She’s just another example of the Liberal’s preselection process. No semblance of a clue needed.
I disagree. I don’t believe Scott is a bad candidate at all. She probably won’t be a minister, however, she doesn’t have to be as long as she represents her constituents well.
On balance, the ALP appoint many who have no business experience, no work experience outside of Government agencies, generally are union tied, and have some MPs who have large fraud and criminal accusations against them (you know who I mean).
I know what I would prefer Colours. Scott would do fine as an MP in my view.
Evidence to the contrary DB. You’d have to be an absolute muppet to make that kind of statement.
*the statement being Scott’s words on 4 corners last night, not your preceding statement, though on that, one could just as easily point to the narrow pool from which Lib candidates come from (bankers and lawyers from exclusive private schools).
No name calling please PJ.
My point is that there are no Lib MPs in front of ICAC or being charged with misappropriation of union funds. And there are plenty of Liberal MPs who are small business owners such as the MP in Hughes and the candidates in Corangamite and Griffith. I could name many more.
And there are plenty of Labor MPs with diverse backgrounds, from cops to UN workers to meatworkers and army officers.
And in regard to Ms Scott, when MPs or candidates say something so ridiculous they deserve to be called out. What she said was stupid beyond belief and not befitting of a member of parliament – calling her a muppet given the circumstances was generous.
Fiona Scott isn’t the weakest but she’s not the strongest, she doesn’t have the appeal to voters where she will get a big personal vote which is why she will be vulnerable in years to come if she wins. Love how DB shifts discussion to labor when it suits him and you’ve called me names before DB. Rudds stance probably won’t change much vote but the comments will more likely cause a ripple in other seats in the west
2007: senior figures in the Lindsay branch of the Liberal Party caught distributing fake pamphlets in Lindsay from a non-existent Islamic extremist organisation so that bigots would be turned off of the ALP.
2010: The ALP brings in the “Lindsay Test” (pander to bigotry, never do anything actually descent because Lindsay voters would disapprove), Bradbury patrols for boats.
2013: Liberal candidate blames congestion on refugees.
What is up with this place?!?!? This is our bellwether?
This will be one of the first seats called for the Coalition (as a gain that is) on Saturday night.

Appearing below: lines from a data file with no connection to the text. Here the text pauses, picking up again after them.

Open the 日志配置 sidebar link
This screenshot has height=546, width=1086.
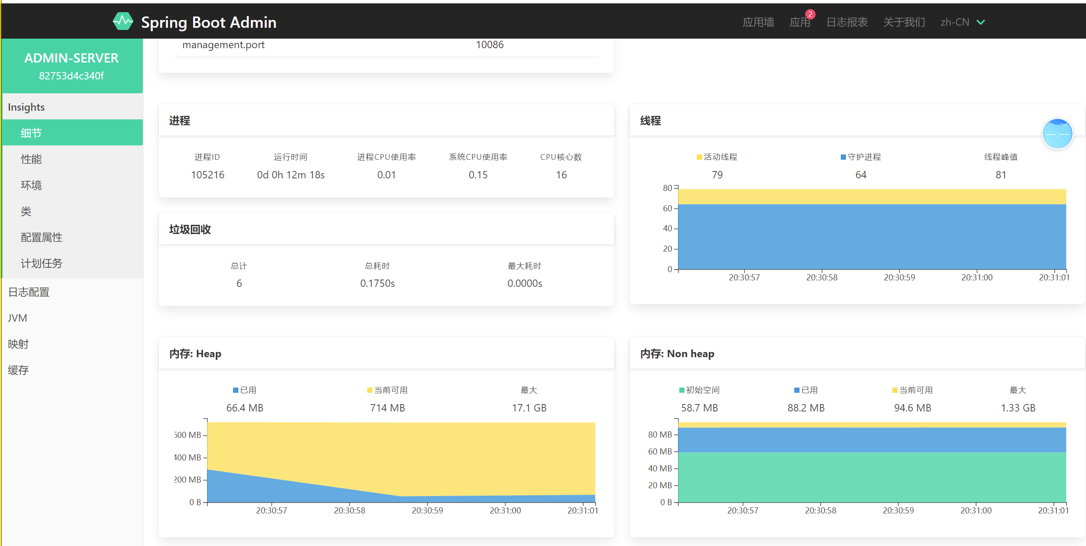click(x=29, y=292)
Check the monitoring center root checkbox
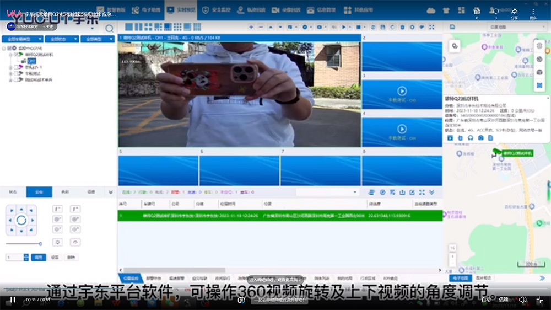The width and height of the screenshot is (551, 310). (9, 49)
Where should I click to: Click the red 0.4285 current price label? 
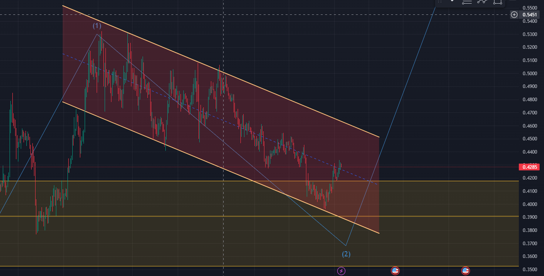[x=530, y=167]
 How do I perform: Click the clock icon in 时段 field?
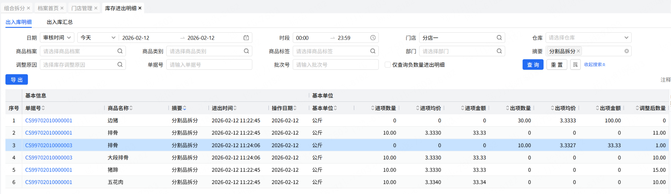(373, 38)
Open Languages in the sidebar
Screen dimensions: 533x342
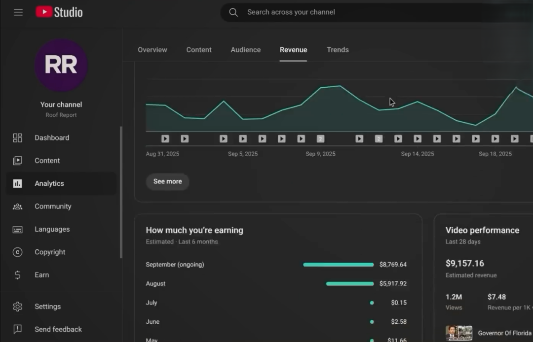click(x=52, y=229)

DB – the member for Hughes may be a small business owner (and I recall some disturbing media reports about his alleged activities in that arena) but that doesn’t ipso facto mean he’s particularly bright – I’ve seen him in action, and there’s not much going on there.
Colours,
As “Rudd for PM” has said its going to be a blood bath be it a “small business owner” who has got lucky or Mr Diaz who needs some much needed media training Liberal/Nats are going to take over some very good Labor candidates which hasnt been their fault entirely.
Not looking forward to Saturday night.
I was handing out how to vote ballots for Labor today at the pre-poll (my electorate is National) and I was there for 4 hours and handed out 30 in 2010 people were taking them willingly not this year.
Not a GOOD sign what worries me is the Senate it could translate to losses within the Senate.
Colours – of course, because Labor MPs and smarter than Liberal MPs aren’t they? You dope.
Shouldn’t call people names DB, didn’t you have a comment about no name calling on another profile
Observer, pls give it a rest.
You keep almost stalking DB looking for any petty excuse to bait him. Stick to what you are good at on this site pls, questioning the flood of everyone rushing to call a clean sweep of seats to the Coalition. Some of those critiques are worth reading.
This sort of a post is not.
I just thought it was rude to call someone a dope
Ouch, DB – you have wounded me so with your pithy and cutting barb. And you have the spelling right too – you must be in line for preselection next time.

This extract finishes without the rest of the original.